Après leur dessin animé Osmosis Jones passé inaperçu il y a quelques mois, les frères Farrelly nous reviennent avec une comédie réussie qui n’est pas sans rappeler leurs opus précédents Mary à tout prix et Fous d’Irène. Moins délirant dans les gags, L’Amour extra large s’appuie avant tout sur une idée de scénario géniale, merveilleusement exploité par les frères réalisateurs.


Les frères Farrelly ont décidé de s’attaquer à la comédie romantique. Et le moins qu’on puisse dire c’est qu’ils torpillent le genre de l’intérieur d’une manière assez jubilatoire à la manière d’un Paul Verhoeven dans Starship Troopers. L’histoire est celle d’un jeune homme Hal Larsen (Jack Black), totalement superficiel. Alors que lui-même n’est pas terriblement séduisant, il ne s’intéresse qu’aux plus belles filles qu’il rencontre et ne trouve donc jamais chaussure à son pied. Il multiplie les rejets et se console avec son ami Mauricio (très bon Jason Alexander, le "George" de Seinfeld) qui souffre du même problème. Cependant, un beau jour, la vie de Hal change. Un gourou modifie sa vision des choses. Hal ne voit plus désormais que la beauté intérieure des personnes qu’il rencontre comme celle de la "magnifique" Rosemary (Gwyneth Paltrow) dont il tombe immédiatement amoureux.
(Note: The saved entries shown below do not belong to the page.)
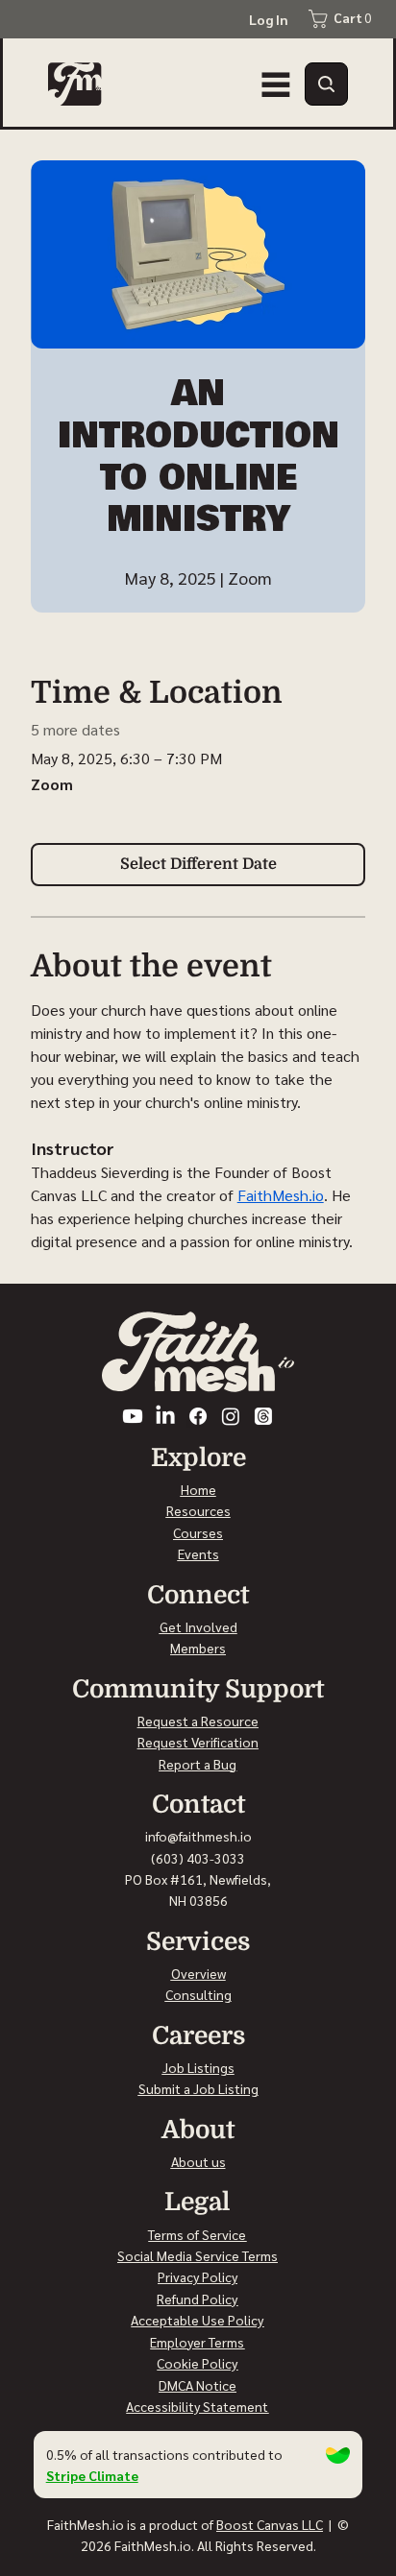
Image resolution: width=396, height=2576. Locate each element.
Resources (198, 1510)
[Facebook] (198, 1416)
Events (198, 1553)
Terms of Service (197, 2234)
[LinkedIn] (165, 1416)
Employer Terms (197, 2341)
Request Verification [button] (198, 1741)
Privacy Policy (197, 2276)
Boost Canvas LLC (269, 2524)
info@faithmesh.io (198, 1835)
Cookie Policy (197, 2362)
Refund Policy (197, 2298)
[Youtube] (132, 1416)
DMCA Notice (197, 2385)
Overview (198, 1973)
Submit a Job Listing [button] (198, 2088)
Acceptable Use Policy (197, 2319)
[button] (326, 84)
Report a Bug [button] (197, 1763)
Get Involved (198, 1626)
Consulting (198, 1994)
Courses (198, 1532)
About (190, 2161)
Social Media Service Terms (197, 2255)
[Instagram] (230, 1416)
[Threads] (263, 1416)
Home (198, 1489)
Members (198, 1647)
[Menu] (275, 84)
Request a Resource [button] (198, 1720)
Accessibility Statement (197, 2406)
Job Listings (198, 2067)
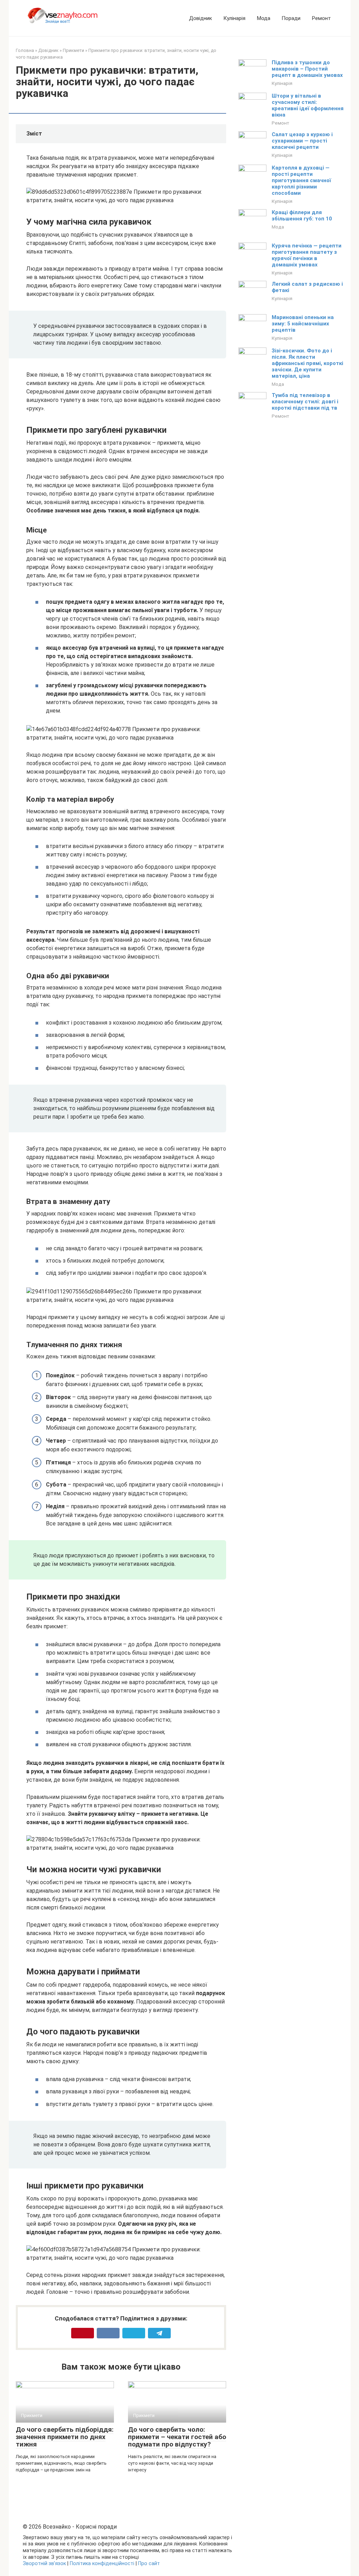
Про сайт (149, 2564)
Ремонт (321, 18)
C’est alors que les frères Farrelly reprennent tous les codes de la comédie romantique. Le film est constamment accompagné d’une bande son composé de chansons un peu sirupeuses allant de Sheryl Crow au groupe Belle et Sebastien. L’Amour extra large nous offre ensuite la rencontre entre deux personnes qui tombent amoureuses l’une de l’autre et qui vont ensuite être entraînées dans une série de quiproquos, malentendus qui vont remettre en cause leur relation. Leurs amis vont s’efforcer de les séparer, leurs motivations vont être mal interprétées (Rosemary est la fille du patron de Hal qui cherche à se faire promouvoir dans l’entreprise). Le film reprend enfin tout un discours que l’on trouve habituellement dans ce genre de films. Il ne faut pas s’arrêter aux apparences mais la vraie beauté est à l’intérieur. L’amour est la seule valeur qui compte et qui résout tous les problèmes. Les deux réalisateurs poussent même le politiquement correct jusqu’à engager leurs deux personnages principaux dans une mission humanitaire pour apporter leur aide à un pauvre peuple du Pacifique. Tout le discours habituel du cinéma américain est poussé à son extrême limite donc à l’absurde.
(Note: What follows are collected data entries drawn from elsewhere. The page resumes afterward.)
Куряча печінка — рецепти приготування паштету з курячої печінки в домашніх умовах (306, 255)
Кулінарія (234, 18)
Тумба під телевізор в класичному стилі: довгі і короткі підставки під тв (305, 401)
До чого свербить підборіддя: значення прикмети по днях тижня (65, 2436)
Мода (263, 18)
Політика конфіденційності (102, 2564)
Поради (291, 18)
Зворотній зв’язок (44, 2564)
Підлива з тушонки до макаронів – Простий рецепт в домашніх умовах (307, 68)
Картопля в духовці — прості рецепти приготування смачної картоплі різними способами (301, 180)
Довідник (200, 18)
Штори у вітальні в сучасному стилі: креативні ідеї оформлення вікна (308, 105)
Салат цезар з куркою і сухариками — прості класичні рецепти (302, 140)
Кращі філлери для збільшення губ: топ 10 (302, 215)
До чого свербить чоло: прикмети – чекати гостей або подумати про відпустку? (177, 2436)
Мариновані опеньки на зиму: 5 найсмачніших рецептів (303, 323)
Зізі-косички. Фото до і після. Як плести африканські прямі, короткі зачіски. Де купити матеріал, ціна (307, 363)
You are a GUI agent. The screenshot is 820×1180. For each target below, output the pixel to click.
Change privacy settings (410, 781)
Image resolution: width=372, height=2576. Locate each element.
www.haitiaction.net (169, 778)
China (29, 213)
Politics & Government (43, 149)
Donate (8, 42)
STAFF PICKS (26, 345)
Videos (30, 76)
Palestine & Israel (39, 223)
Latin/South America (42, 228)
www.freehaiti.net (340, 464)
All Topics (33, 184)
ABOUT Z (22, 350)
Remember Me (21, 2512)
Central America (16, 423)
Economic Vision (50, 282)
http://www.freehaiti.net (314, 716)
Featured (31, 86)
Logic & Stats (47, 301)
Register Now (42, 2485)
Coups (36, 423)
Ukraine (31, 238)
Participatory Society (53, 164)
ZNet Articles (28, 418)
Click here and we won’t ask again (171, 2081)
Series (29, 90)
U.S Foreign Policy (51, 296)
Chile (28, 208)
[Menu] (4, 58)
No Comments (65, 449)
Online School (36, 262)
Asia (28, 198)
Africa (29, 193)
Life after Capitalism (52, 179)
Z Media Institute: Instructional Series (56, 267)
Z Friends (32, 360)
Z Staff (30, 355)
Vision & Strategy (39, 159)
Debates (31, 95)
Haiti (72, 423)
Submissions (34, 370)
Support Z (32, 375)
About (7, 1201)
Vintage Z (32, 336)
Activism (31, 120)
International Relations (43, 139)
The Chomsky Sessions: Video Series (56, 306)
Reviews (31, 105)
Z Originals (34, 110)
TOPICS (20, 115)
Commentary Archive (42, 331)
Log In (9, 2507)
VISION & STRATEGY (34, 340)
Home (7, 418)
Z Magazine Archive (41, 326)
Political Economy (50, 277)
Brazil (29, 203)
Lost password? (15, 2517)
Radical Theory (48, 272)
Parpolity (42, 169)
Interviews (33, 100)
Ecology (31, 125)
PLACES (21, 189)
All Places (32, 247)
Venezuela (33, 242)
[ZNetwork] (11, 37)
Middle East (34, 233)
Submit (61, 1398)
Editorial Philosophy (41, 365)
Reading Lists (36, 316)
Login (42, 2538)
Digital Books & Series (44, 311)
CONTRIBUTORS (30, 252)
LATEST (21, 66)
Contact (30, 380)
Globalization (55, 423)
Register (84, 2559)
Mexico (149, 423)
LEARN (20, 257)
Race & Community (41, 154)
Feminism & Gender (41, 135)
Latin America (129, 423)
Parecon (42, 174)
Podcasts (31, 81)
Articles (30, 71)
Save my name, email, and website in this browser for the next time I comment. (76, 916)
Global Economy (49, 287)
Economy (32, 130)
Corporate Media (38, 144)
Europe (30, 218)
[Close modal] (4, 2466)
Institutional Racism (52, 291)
Alors, comment prendre tout ça au sérieux ? Car, détail important, la vraie Rosemary est en fait une énorme fille de plus d’une centaine de kilos. Il devient rapidement clair que les frères Farrelly s’amuse surtout à détourner le genre. Chaque fois que Hal rencontre une nouvelle personne, on ne peut s’empêcher de se demander à quoi elle ressemble vraiment. Rosemary est bien jolie dans les yeux de Hal mais l’intrigue nous ramène constamment à son vrai poids (les chaises qui s’écroulent) et au regard des autres (les jeunes qui se moquent d’elle au fast food). Hal lui-même ne correspond pas vraiment aux canons de la comédie romantique. C’est un loser très moyennement séduisant. Le film est en fait une accumulation de clichés qui se valent tous. Ainsi, toutes les filles belles extérieurement sont méprisantes, stupides et intéressées alors que les plus laides sont celles qui cachent le plus de qualité. Le film ne sort jamais de sa superficialité. Et c’est sans doute la force du cinéma des frères Farrelly.
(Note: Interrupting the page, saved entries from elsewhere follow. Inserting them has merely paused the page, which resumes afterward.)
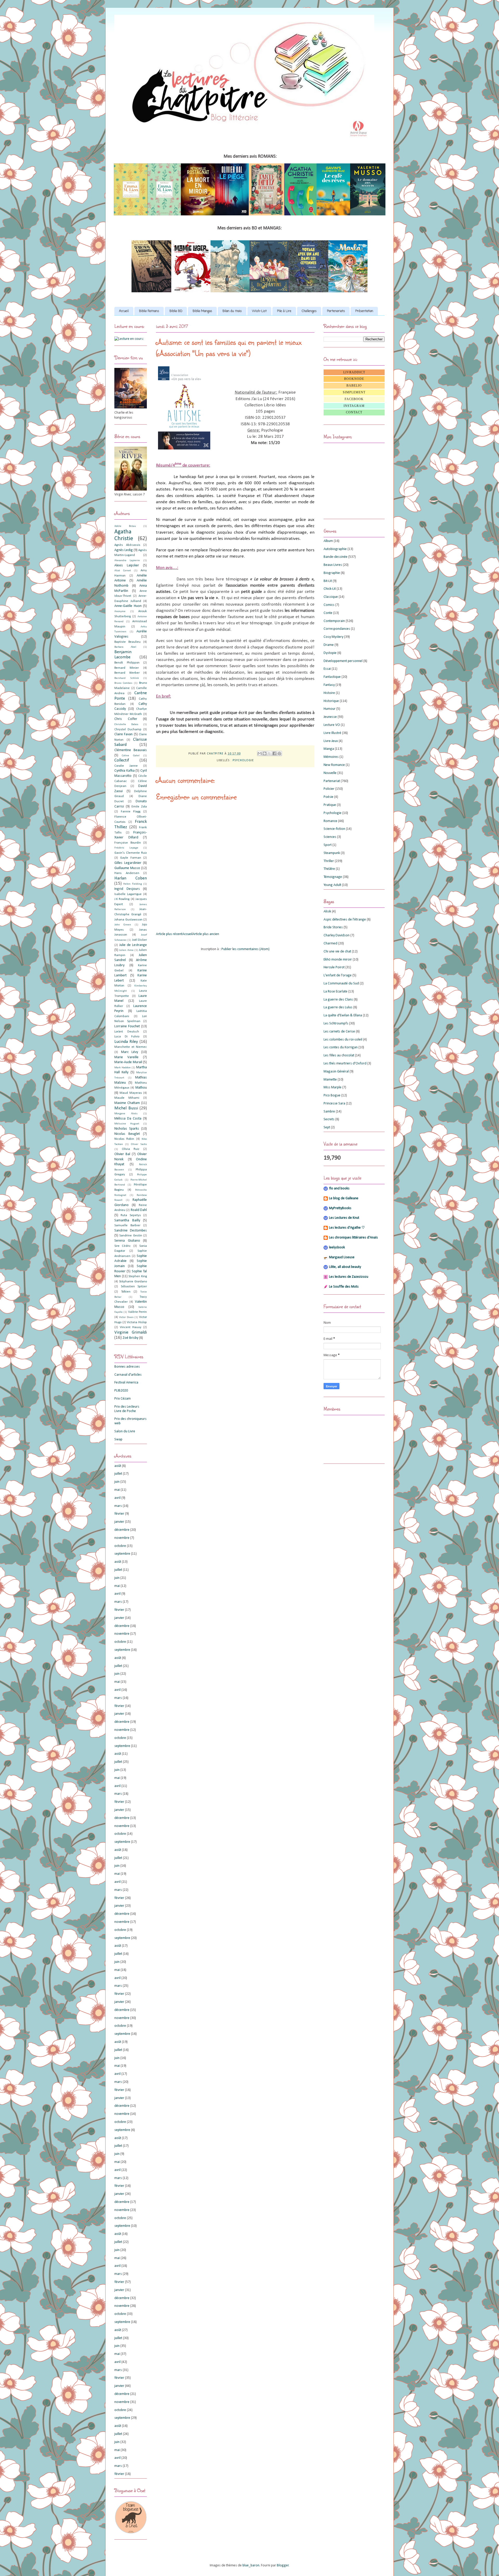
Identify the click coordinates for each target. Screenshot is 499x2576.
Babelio (354, 385)
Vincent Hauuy (130, 1327)
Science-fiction (334, 829)
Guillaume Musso (127, 868)
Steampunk (332, 853)
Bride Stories (333, 927)
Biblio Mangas (202, 311)
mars (118, 1506)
Les deux cinéastes perturbent profondément notre regard. Le film est très drôle et on rigole autant avec que contre les personnages. Quand le film nous amène dans un hopital auprès d’enfants brûlés, les choses se compliquent. Les frères Farrelly nous montrent les limites de notre moquerie. La question du regard que l’on peut porter sur les choses est primordiale. Ce n’est pas ici qu’un simple prétexte à faire des gags. La superficialité et le politiquement correct tant décriés dans le film, ce sont aussi les nôtres. Les frères Farrelly ont un regard unique sur les choses qui leur permet de se moquer mais jamais de manière trop méchante ou sérieuse. Leurs films reprendraient plutôt le proverbe, "qui aime bien, châtie bien". Il est quasiment impossible de savoir quelle est la position des cinéastes sur leur sujet. Entre le premier et le second degré, L’Amour extra large trouve sa propre voie. A la manière d’un Todd Solondz, les frères Farrelly renouvellent donc avec brio la comédie américaine. On peut compter sur eux pour garder leur esprit potache et dérangeant dans les années qui viennent.